What you need to do
Although the entries contain pictures, only their words should be duplicated exactly.

- Opening Delimiter -

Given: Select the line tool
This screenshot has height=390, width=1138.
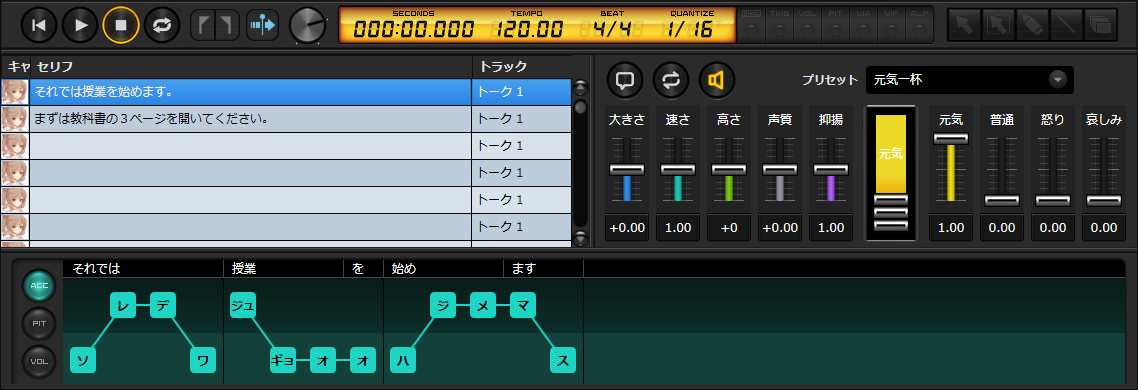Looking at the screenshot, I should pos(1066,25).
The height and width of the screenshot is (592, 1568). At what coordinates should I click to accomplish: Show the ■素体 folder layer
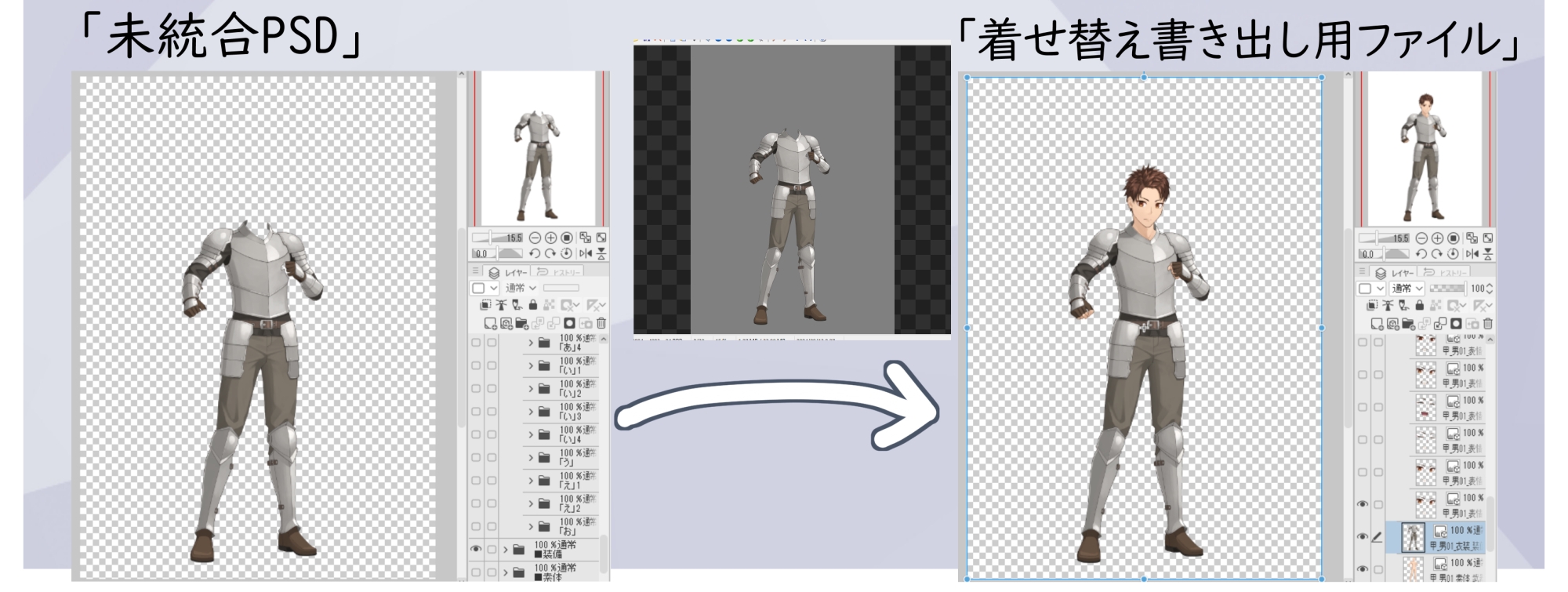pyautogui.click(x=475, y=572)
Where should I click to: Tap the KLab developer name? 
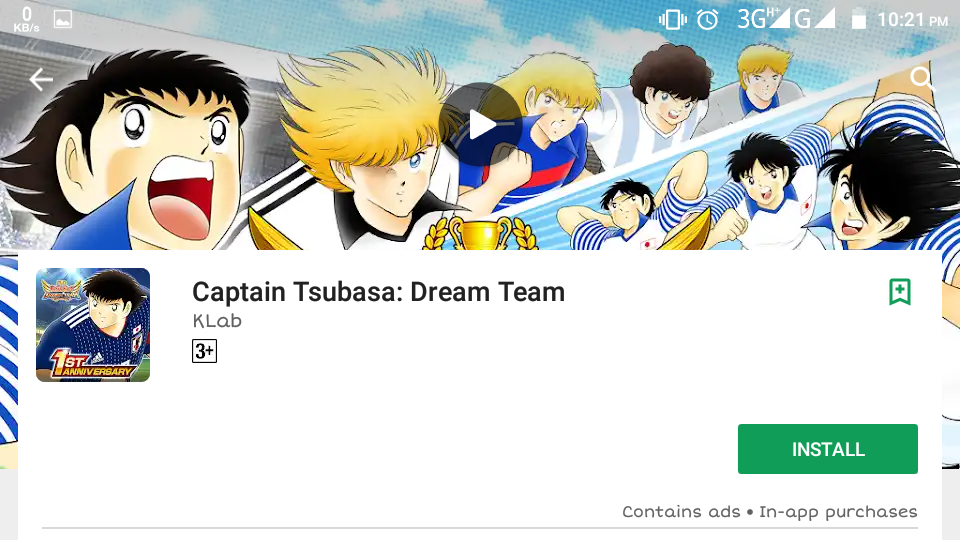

- Closing Delimiter -

Exercise result
Given: Select the line tool
This screenshot has height=390, width=1138.
Looking at the screenshot, I should pos(1066,25).
The height and width of the screenshot is (592, 1568). At what coordinates should I click to accomplish: Show the ■素体 folder layer
pyautogui.click(x=475, y=572)
Where should I click to: Tap the KLab developer name? 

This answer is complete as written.